═══ Document extract
Is it possible to take advantage of the quantization while using a separate fork?

petiatil commented 1 year ago

For instance:

The following appears to work with a separate fork (which I need for its own augmentations), but is it taking advantage of the quantization?

For a large file, I could only test the quantized model, as it the other fork appears to have an error transcribing.

If the following doesn't work, is there a direct way to do it?

model_fp32 = **randomWhisperFork**.load_model(
    name="small.en",
    device="cpu"
#   ,in_memory=True
)

quantized_model = torch.quantization.quantize_dynamic(
    model_fp32, {torch.nn.Linear}, dtype=torch.qint8
)

result = quantized_model.transcribe(audio_file_path)

MiscellaneousStuff commented 1 year ago

Hello there. As long as your fork of the original “whisper” repo from OpenAI has the Linear() layers replaced with nn.Linear() layers such as in https://github.com/MiscellaneousStuff/whisper/blob/main/whisper/model.py it will work. That is the only change required to get quantisation to work and then your code snippet provided will work. This repo (openai-whisper-cpu) is not required at all to get quantisation to work, it only provides an example with benchmarks.

baxcster commented 6 months ago

Hello there. As long as your fork of the original “whisper” repo from OpenAI has the Linear() layers replaced with nn.Linear() layers such as in https://github.com/MiscellaneousStuff/whisper/blob/main/whisper/model.py it will work. That is the only change required to get quantisation to work and then your code snippet provided will work. This repo (openai-whisper-cpu) is not required at all to get quantisation to work, it only provides an example with benchmarks.
══════
Requirement 1 — In the thread on quantizing a Whisper fork, what change does a fork need for quantization to work?
Requirement 2 — Do these statements agree with the thread on quantizing a Whisper fork? (a) The openai-whisper-cpu repo is needed for quantization to work. (b) The code snippet loads the "small.en" model on the CPU. (c) The quantization step uses the qint8 data type.
Requirement 3 — Write a continuation of the thread on quantizing a Whisper fork that starts after its last comment.
═══ Information shown
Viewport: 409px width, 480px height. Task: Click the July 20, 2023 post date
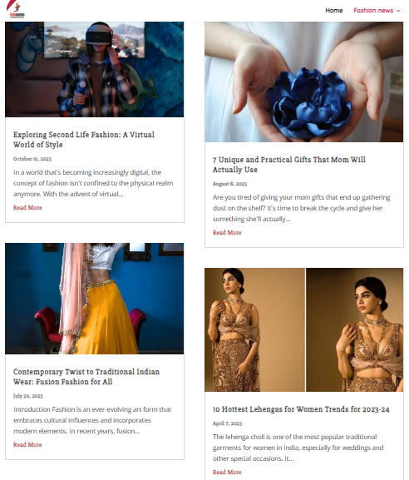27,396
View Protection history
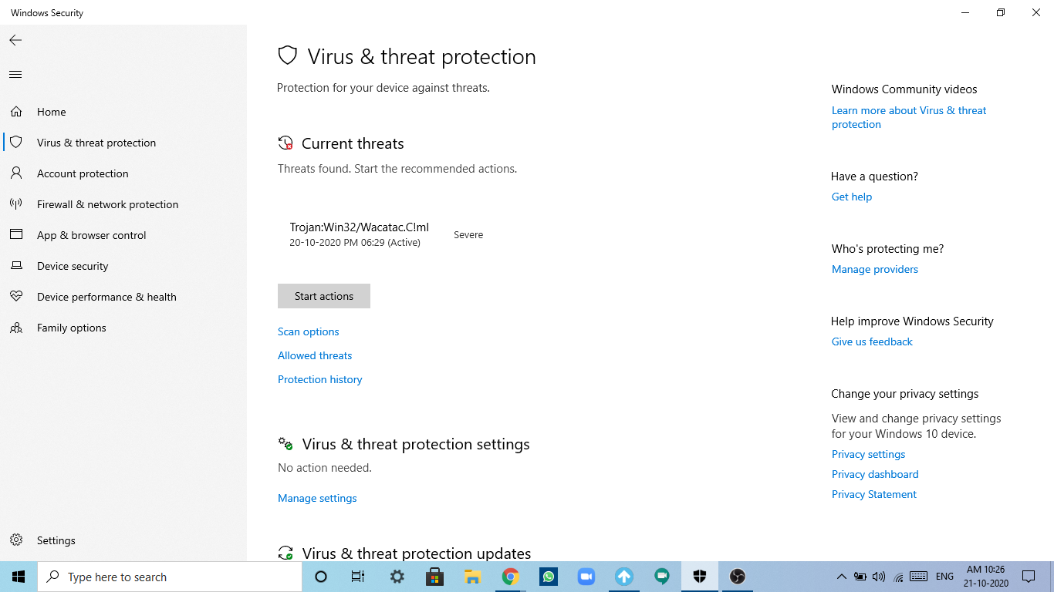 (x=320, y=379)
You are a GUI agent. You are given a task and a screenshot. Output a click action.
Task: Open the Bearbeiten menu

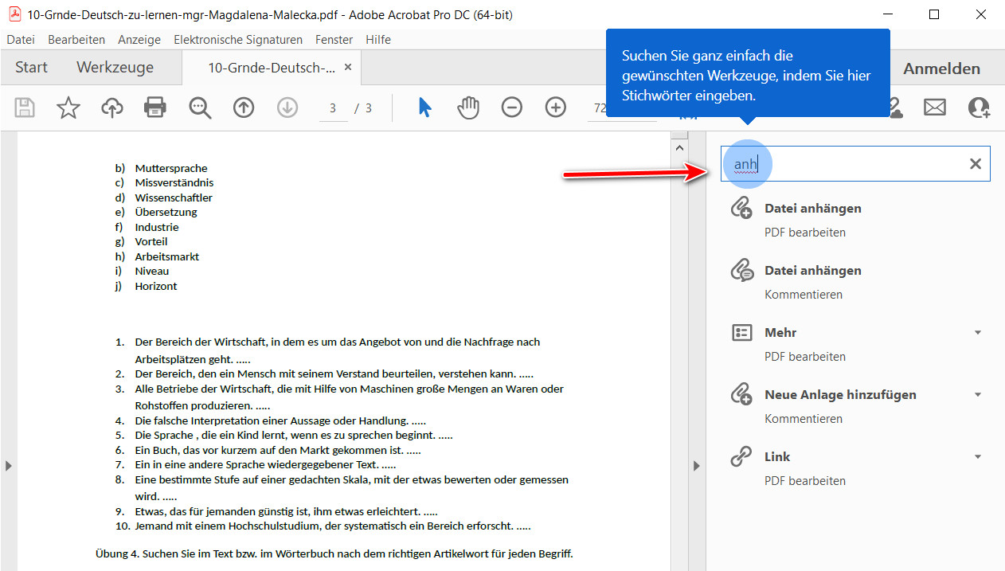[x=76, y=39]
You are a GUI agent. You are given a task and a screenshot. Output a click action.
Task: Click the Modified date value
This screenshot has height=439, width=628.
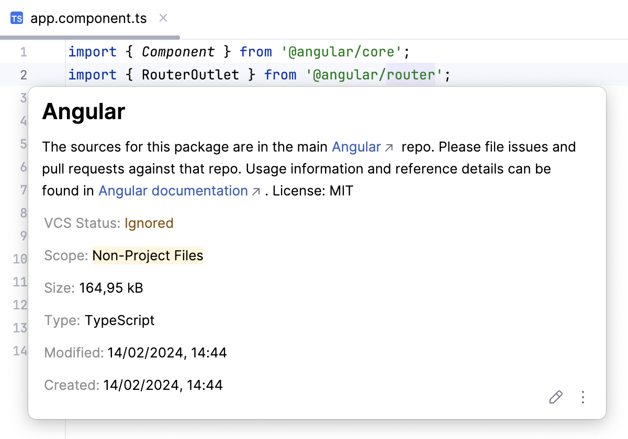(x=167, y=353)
══════
═══ Information shown
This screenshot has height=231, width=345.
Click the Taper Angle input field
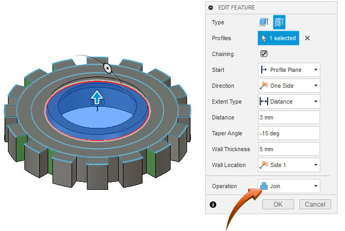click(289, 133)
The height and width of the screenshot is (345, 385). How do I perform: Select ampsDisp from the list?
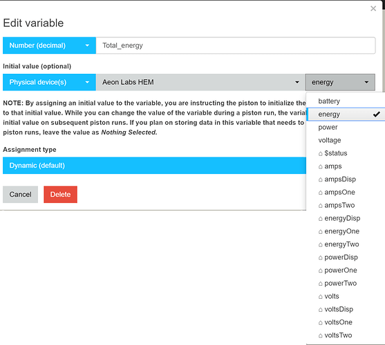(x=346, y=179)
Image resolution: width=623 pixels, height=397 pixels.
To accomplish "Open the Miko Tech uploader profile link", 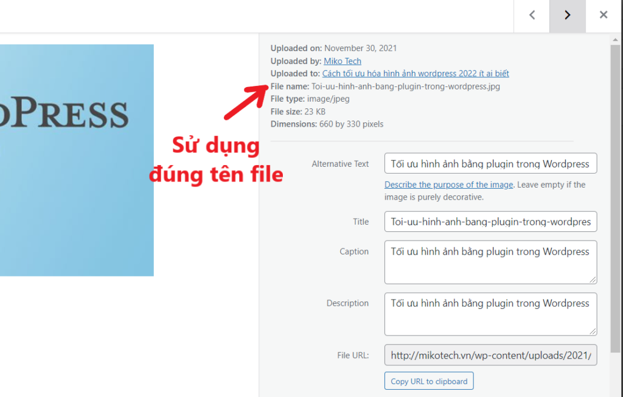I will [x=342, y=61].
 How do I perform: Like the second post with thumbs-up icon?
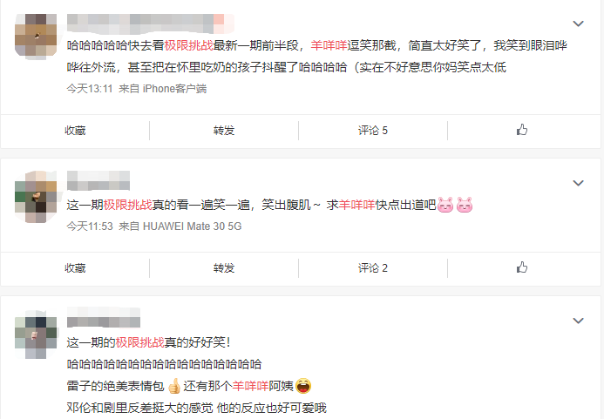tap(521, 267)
══════
═══ Information shown
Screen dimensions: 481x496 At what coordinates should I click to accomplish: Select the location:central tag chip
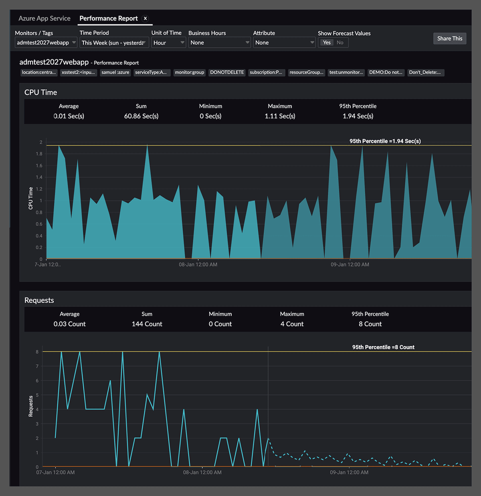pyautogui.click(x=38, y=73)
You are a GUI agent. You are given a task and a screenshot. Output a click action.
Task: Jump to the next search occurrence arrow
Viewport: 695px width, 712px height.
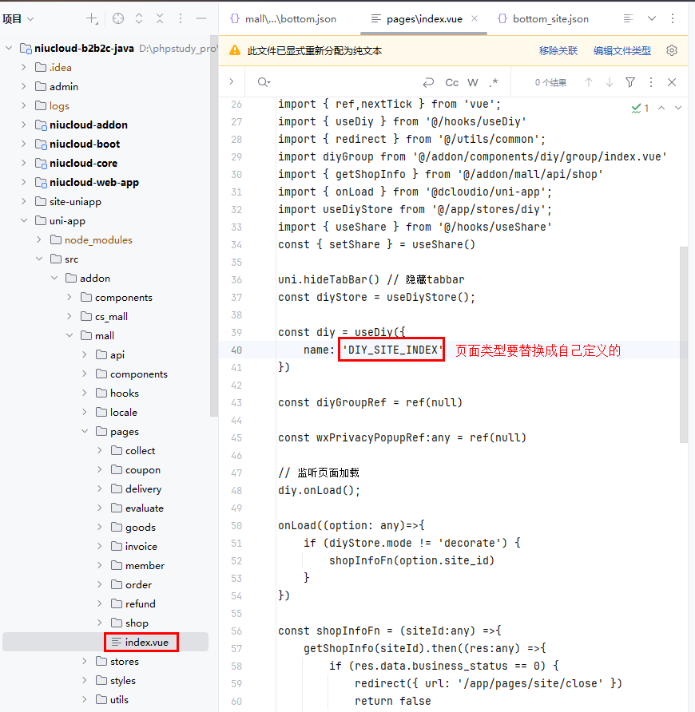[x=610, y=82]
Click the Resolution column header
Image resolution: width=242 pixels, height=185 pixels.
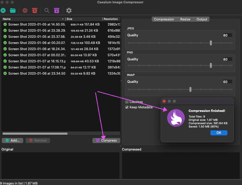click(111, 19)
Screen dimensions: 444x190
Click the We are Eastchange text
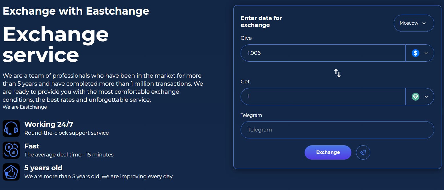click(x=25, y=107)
══════
Response area 1 — Its Linear() layers must be replaced with nn.Linear() layers.

Response area 2 —
(a) No: "This repo (openai-whisper-cpu) is not required at all to get quantisation to work"
(b) Yes: "name="small.en"" and "device="cpu""
(c) Yes: "dtype=torch.qint8"

Response area 3 —
Thank you for creating this fork! I started using Whisper to translate things locally on my system when I didn't have a compatible GPU, which is what lead me to your fork. Initially. Since then, I've observed that the results of Chinese/Mandarin translations using the large model on your fork Whisper are often MORE accurate than the results using vanilla Whisper in every official release of Whisper from OpenAI that I've tried!

I'm guessing these improved results from your Whisper fork are due to the quantization.

I'd like to get quantization to work on vanilla Whisper (current v20231117) to take advantage of the updates to the project and a more modern CUDA compatible GPU I've upgraded to, but I'm less technically savy than the OP here and I'm unsure how to do it. Currently I don't even utilize a Python script to run Whisper--I just run it on a Linux system from a Python environment via CLI (eg. whisper [file path] --device cuda --model "large" --language Mandarin --task translate), which works great for me on vanilla Whisper and your fork (not using cuda of course).

Could you possibly give me the "idiot's guide" for how to use quantization on the modern vanilla/official OpenAI Whisper? I'm guessing I'd need a custom Python script to run Whisper to get quantization working, but it seems I'd have to modify things beyond that as well? Thanks for your time!!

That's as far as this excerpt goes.